— Ладно, но ведь тебе, надеюсь, не приходится лгать при этом еще и твоему актеру? — Казалось, Кен был искренне озабочен.
— Лгать? Вовсе нет! О чем я должна ему лгать?
— Я не знаю, ведь это ты сказала, что тебе всюду приходится лгать. Вдруг он ужасный ревнивец, и ты даже не сможешь ему признаться, что заходила по дороге выпить пару рюмок со мной. Если, конечно, мы найдем для этого подходящее местечко. — И Кен с безнадежным видом оглянулся по сторонам.
— Нет-нет, ты не понял. Джо будет только рад, если узнает, что я зашла куда-нибудь выпить с другом. Вот только… — она замялась. Что только? Только, все равно, ей без конца приходится притворяться. Притворяться, что она понимает эти его невозможные отношения с матерью, с женой, с детьми. Притворяться, что ей нравятся все эти захолустные театрики, где он играет какие-то крошечные роли. Притворяться, что ей нравится постоянно заниматься любовью. Притворяться, что ее совершенно не заботят дела ее семьи.
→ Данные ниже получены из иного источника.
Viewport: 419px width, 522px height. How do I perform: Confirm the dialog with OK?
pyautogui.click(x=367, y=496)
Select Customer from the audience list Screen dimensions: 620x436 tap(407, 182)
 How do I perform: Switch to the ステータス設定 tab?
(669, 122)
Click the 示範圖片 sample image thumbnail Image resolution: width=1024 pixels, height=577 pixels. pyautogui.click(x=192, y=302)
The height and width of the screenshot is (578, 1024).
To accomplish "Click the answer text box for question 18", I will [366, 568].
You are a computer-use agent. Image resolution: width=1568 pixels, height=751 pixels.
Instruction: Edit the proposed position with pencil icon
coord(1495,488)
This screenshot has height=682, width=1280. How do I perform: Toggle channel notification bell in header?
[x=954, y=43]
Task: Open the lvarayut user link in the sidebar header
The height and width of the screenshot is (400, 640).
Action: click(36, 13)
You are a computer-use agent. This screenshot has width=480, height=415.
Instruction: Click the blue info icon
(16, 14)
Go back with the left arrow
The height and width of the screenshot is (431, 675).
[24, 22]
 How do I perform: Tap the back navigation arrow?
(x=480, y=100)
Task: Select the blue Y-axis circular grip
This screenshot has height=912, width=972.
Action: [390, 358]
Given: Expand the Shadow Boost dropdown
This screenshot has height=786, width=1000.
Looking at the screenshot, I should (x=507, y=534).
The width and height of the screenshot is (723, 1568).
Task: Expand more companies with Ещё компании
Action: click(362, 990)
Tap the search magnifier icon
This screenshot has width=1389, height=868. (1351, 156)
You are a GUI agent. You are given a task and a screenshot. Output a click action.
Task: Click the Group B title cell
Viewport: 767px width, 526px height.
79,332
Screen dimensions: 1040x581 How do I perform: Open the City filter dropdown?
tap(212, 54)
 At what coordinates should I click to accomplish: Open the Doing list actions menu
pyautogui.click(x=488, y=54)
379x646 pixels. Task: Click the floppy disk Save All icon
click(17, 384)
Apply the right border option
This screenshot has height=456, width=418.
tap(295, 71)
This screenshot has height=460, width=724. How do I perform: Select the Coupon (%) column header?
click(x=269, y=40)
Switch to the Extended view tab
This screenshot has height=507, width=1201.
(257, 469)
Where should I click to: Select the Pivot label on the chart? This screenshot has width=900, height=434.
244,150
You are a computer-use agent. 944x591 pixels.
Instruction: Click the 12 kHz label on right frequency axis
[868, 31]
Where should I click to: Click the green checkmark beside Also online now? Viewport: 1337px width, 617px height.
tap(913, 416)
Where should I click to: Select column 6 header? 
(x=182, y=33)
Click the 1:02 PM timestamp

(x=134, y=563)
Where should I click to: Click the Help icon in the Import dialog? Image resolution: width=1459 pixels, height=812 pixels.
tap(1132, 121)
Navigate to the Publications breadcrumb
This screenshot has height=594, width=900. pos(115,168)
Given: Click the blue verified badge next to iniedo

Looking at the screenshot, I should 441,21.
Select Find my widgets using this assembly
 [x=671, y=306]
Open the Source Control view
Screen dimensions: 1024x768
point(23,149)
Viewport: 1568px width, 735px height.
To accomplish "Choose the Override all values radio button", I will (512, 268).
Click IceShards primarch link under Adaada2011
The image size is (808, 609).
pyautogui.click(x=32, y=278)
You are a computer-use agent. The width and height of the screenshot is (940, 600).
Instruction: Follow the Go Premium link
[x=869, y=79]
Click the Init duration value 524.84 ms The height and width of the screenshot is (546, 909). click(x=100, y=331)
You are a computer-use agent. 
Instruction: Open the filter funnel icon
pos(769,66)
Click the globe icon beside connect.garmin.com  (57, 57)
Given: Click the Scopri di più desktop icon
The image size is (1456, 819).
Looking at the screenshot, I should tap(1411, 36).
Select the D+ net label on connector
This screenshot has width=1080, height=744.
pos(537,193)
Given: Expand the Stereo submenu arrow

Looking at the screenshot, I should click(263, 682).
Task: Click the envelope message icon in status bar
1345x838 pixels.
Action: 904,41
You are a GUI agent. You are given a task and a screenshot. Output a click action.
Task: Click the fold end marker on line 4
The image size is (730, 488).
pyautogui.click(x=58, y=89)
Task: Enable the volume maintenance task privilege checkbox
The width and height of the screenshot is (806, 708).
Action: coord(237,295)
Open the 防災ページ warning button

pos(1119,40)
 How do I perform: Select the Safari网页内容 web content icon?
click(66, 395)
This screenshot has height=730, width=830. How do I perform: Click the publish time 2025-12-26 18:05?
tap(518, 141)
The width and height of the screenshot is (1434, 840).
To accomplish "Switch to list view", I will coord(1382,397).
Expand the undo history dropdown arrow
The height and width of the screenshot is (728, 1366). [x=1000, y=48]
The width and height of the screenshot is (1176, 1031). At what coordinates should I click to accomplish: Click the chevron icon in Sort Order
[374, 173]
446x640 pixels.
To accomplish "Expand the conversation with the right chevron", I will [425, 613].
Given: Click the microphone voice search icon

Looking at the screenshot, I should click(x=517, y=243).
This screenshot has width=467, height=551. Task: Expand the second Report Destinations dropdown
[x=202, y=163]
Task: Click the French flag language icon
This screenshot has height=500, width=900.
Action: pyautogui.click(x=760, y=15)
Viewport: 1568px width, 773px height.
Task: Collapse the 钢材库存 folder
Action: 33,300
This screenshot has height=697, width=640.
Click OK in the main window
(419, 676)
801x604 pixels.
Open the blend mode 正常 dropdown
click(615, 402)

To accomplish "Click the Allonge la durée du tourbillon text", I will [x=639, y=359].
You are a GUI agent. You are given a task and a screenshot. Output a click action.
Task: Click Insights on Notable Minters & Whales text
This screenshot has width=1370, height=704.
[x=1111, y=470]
— Я не лгу Джо, — сказала она словно самой себе, — я просто немного играю.
В машине повисла тишина.
— Ну да, понятно, ведь он — актер, — сказал наконец Кен, пытаясь возобновить разговор.
Но это как раз было не так. Джо — актер, который в жизни никогда не играет и никогда не пытается развлечь кого-нибудь еще, кроме себя самого. Вся игра выпадала на долю его подружки. Как странно, что раньше она никогда не задумывалась об этом.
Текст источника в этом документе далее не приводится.